● **Gösterilen metin**:
Fanatik yazarlarının Galatasaray - Trabzonspor maçı yorumları
Terim mat etti... (Ercan Taner)
Fatih Terim, kendi evinde bu tarz maçları çok iyi kurgular. Oyuncuları, maça Terim’in istediği gibi başladı... Galatasaray’ın on beş dakikalık baskısı, Trabzonspor’u oyun içinde tam anlamıyla bunalıma soktu.
Böyle baskı yediğin anlarda, yakalayacağın tek pozisyon bile rakibi sarsar. Rodallega golü atsa, Bordo-Mavililer’in morali zirve yapardı, dönüşü penaltı ve gol...
Trabzonspor’da özellikle Kamil Ahmet’in savunma yönünün çok zayıf kalması, Onyekuru’nun çok işine yaradı. Ama futbol hayat gibidir, derler ya beklemediğiniz anda aldığınız darbeler, ya sizi travmaya sokar veya daha fazla olgunlaştırır, Rodallega’nın golü, beni bu ikilem içine götürdü. Beraberlik, maçı hangi rotaya sürükleyecekti?
Gecenin sorusu (Ercan Taner)
Marcao, tek hamlelik pozisyonlarda sallanıyor, Luyindama, uyum sürecinde gibi... Bu ikili uyum sağlar mı?
Maçın starı (Ercan Taner)
Geldiğinden beri çok eleştirilen Belhanda, gecenin mimar futbolcusu oldu. Hayallerin 10 numarası olmak zordur, ama dün gecenin yıldızı oydu...
Maçın olayı (Ercan Taner)
İlk 15 dakikada yaptığı gegenpress ile, bana, makine gibi olan Alman takımlarının oyun stilini hatırlattı, Galatasaray... Çok etkileyiciydi... 3-1 öne geçtikten sonraki oyun, Benfica maçları için iyi sinyal değil... Dikkat!
Kısa mesaj (Ercan Taner)
Ümit Öztürk, FIFA kokartı taktı, ama daha gitmesi gereken çok mesafesi var. En büyük problemi, çabuk türbülansa yakalanan acemi pilot gibi olması...
Enerji ekonomisi (Mehmet Demirkol)
Galatasaray çizgiden çizgiye yayılarak önde baskı ve direkt oyunla, kendi klasiğinin bir üst sürümüyle başladı. Novak, Pereira, Onazi, Sosa, Uğurcan gibi temel oyuncularının yokluğunu 4 pozisyonunda oynamayan oyuncuyla doldurmak zorunda kalan Trabzonspor penaltı golüne kadar bu oyuna hiç karşılık veremedi.
Yerleşim hatalarıyla özellikle Onyekuru’yu marke etmekten çok uzaktılar. Galatasaray istediğinde kanatlardan, istediğinde göbekten geldi.

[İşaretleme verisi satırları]
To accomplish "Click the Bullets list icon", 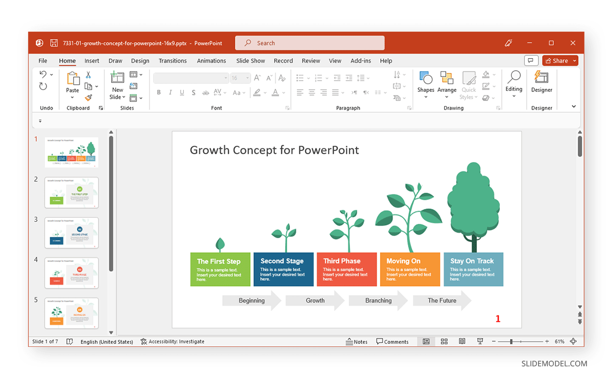I will click(300, 78).
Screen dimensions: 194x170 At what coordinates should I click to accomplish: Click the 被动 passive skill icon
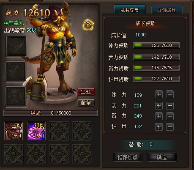[36, 131]
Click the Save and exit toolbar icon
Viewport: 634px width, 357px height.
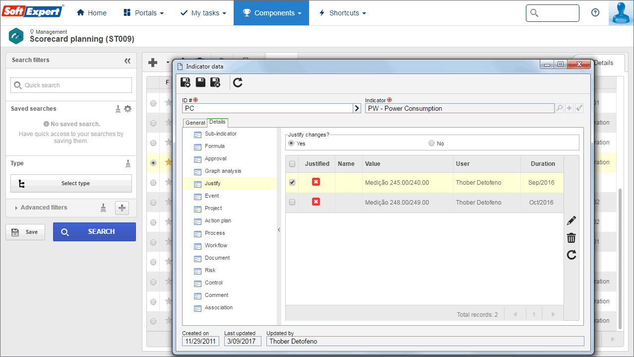click(215, 82)
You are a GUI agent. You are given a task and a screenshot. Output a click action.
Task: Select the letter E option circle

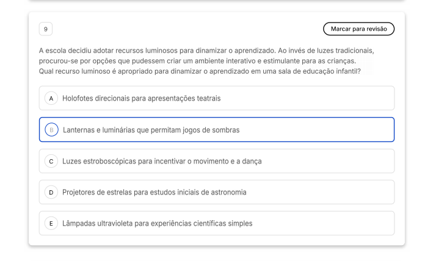pyautogui.click(x=52, y=223)
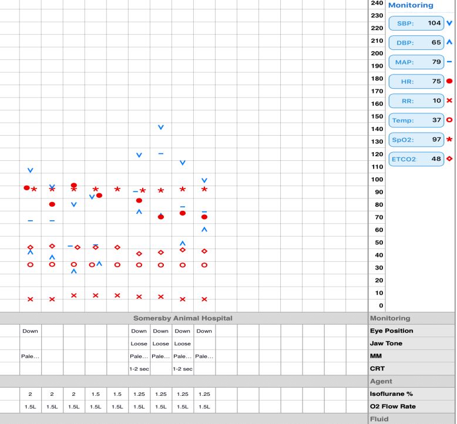Select the red filled dot HR symbol
The image size is (457, 424).
[x=449, y=81]
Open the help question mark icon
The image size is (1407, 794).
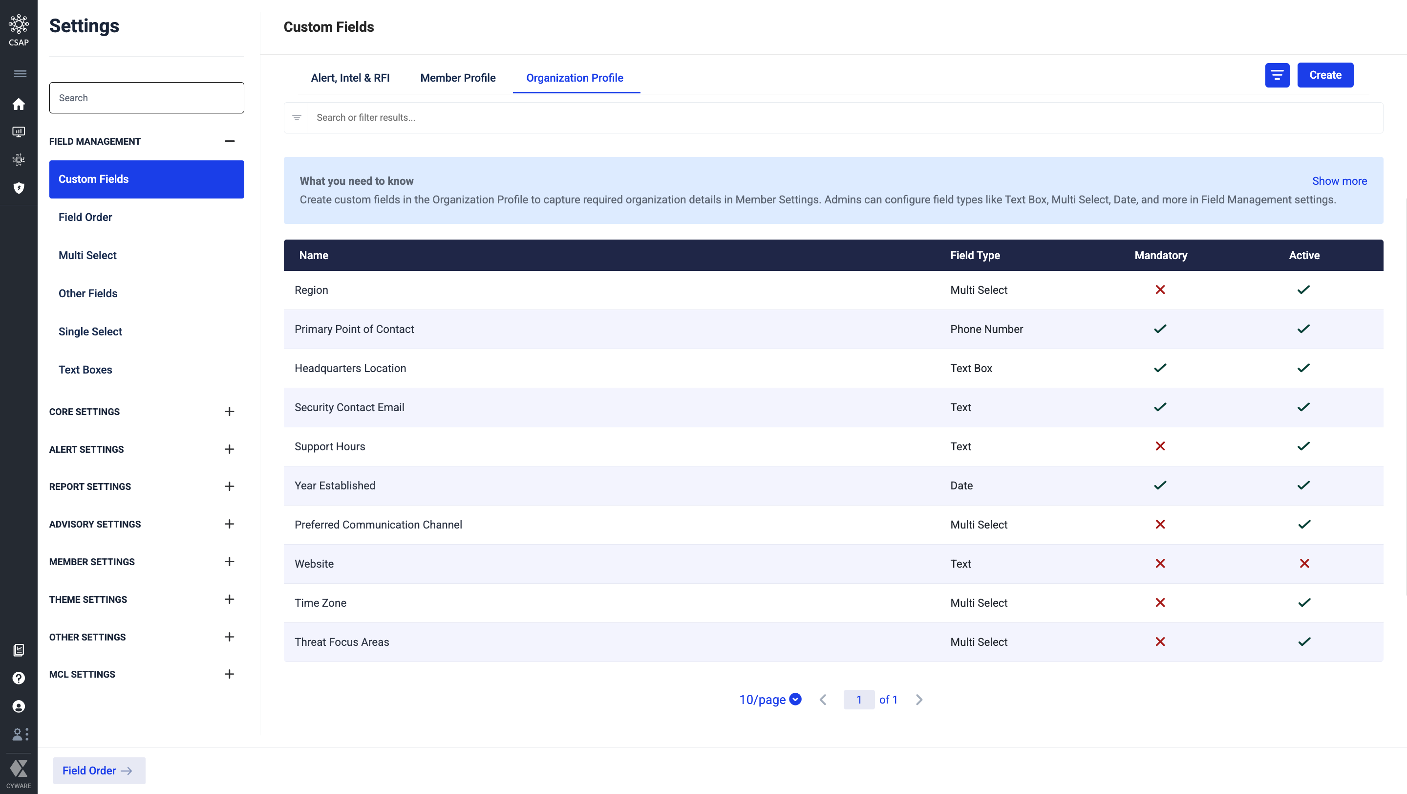coord(19,678)
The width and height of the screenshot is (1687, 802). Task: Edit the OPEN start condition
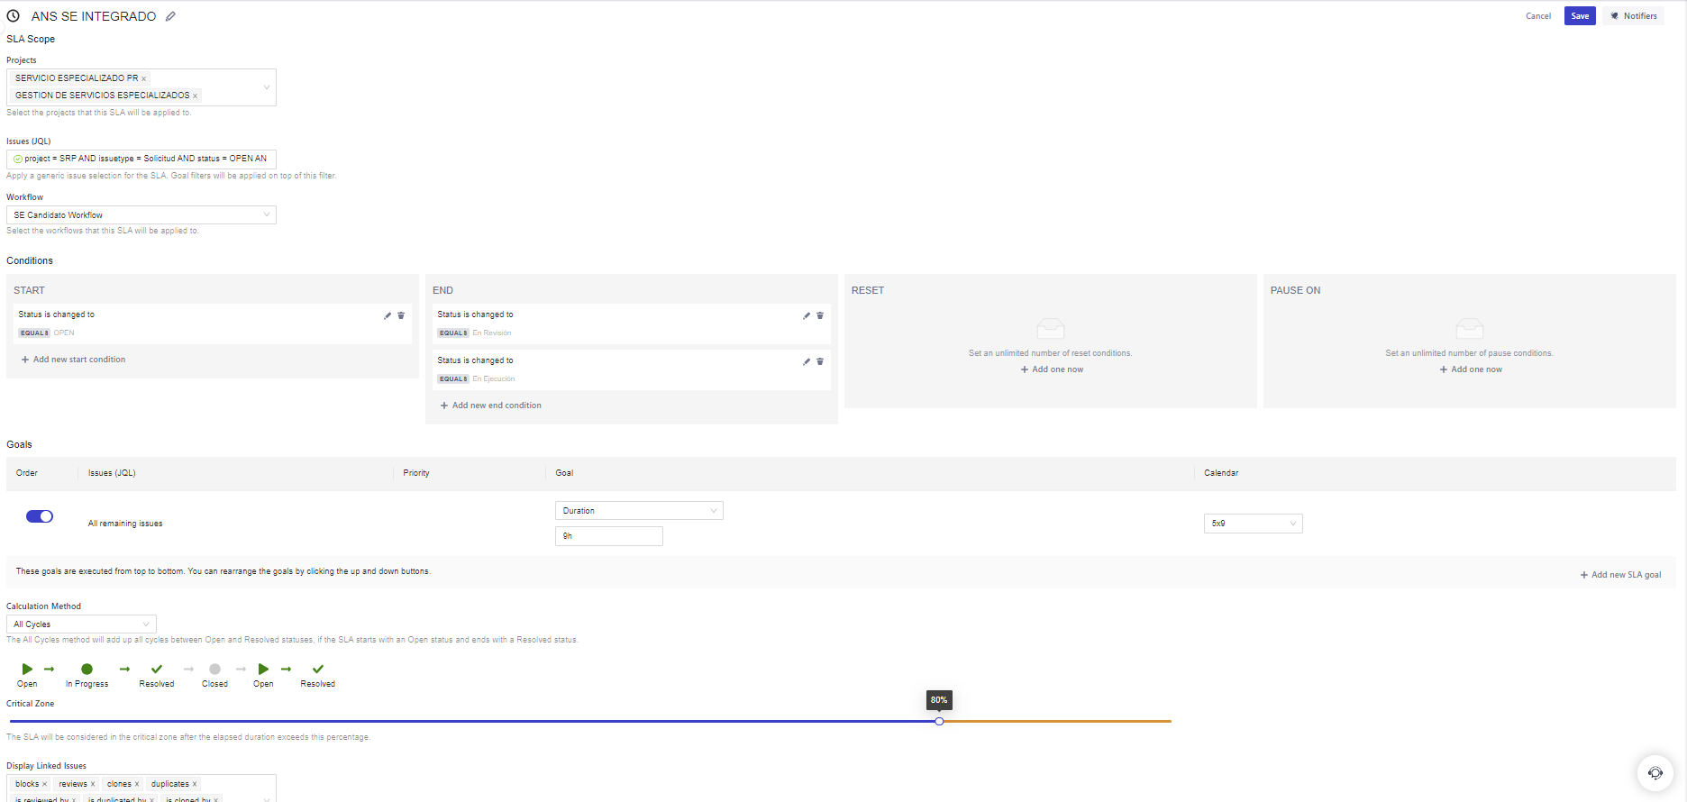point(388,315)
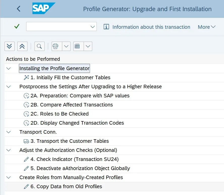Click the Collapse All double-chevron icon
The width and height of the screenshot is (224, 195).
(x=22, y=46)
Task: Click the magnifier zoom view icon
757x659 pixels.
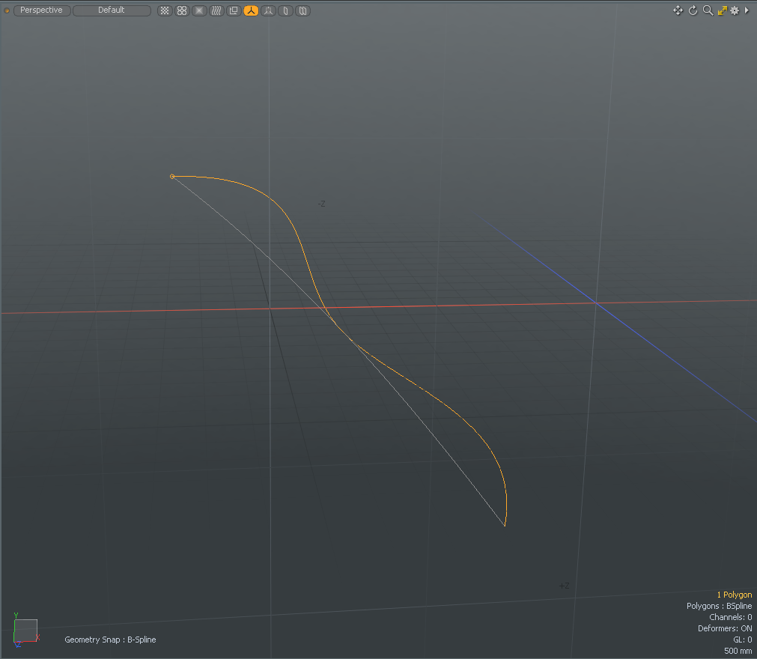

● **Görev listesi**:
1. Galatasaray - Trabzonspor maç yorumlarında Ercan Taner maçın starı olarak hangi futbolcuyu gösteriyor?
2. Galatasaray - Trabzonspor maç yorumlarında "Gecenin sorusu (Ercan" ile başlayıp "pilot gibi olması..." ile biten bölümü olduğu gibi yazın.
3. Galatasaray - Trabzonspor maç yorumlarını kaldığı yerden devam ettirin.

● **Görev yanıtları**:
1. Belhanda'yı gösteriyor.

2.
Gecenin sorusu (Ercan Taner)
Marcao, tek hamlelik pozisyonlarda sallanıyor, Luyindama, uyum sürecinde gibi... Bu ikili uyum sağlar mı?
Maçın starı (Ercan Taner)
Geldiğinden beri çok eleştirilen Belhanda, gecenin mimar futbolcusu oldu. Hayallerin 10 numarası olmak zordur, ama dün gecenin yıldızı oydu...
Maçın olayı (Ercan Taner)
İlk 15 dakikada yaptığı gegenpress ile, bana, makine gibi olan Alman takımlarının oyun stilini hatırlattı, Galatasaray... Çok etkileyiciydi... 3-1 öne geçtikten sonraki oyun, Benfica maçları için iyi sinyal değil... Dikkat!
Kısa mesaj (Ercan Taner)
Ümit Öztürk, FIFA kokartı taktı, ama daha gitmesi gereken çok mesafesi var. En büyük problemi, çabuk türbülansa yakalanan acemi pilot gibi olması...

3.
Diagne 4 net gol pozisyonuna girdi. Trabzonspor zor çıktı, çabuk top kaybetti. Golden sonra Galatasaray enerji ekonomisine girince Trabzonspor; Yusuf ve Abdülkadir’le çıkmaya başladı ama akın sürekliliği sağlayacak orta saha ve savunma yerleşimlerini, takım boyunu kısaltmayı yapamadılar.
2. yarıda Abdülkadir Parmak oyuna girince orta saha Trabzonspor’un eline geçti. Bu kadroyla hele 3-1’den sonra hala arayabilmeleri her ne kadar verilemese de bir penaltıya yaklaşmaları ve Muslera’nın 2 net pozisyonu çıkarışı takdire şayandı.
Gecenin sorusu (Mehmet Demirkol)
MHK hakem konuşmalarını yayınlayıp bir sürpriz yapar mı?
Maçın starı (Mehmet Demirkol)
Belhanda. İlk gol normal şartlarda ona değil Hüseyin’e yazar ama asist onun. İkinci gol de usta işiydi. Bu kadar değil. Galatasaray’ın baskı oyununun tetiği değilse de kabzası o.
Maçın olayı (Mehmet Demirkol)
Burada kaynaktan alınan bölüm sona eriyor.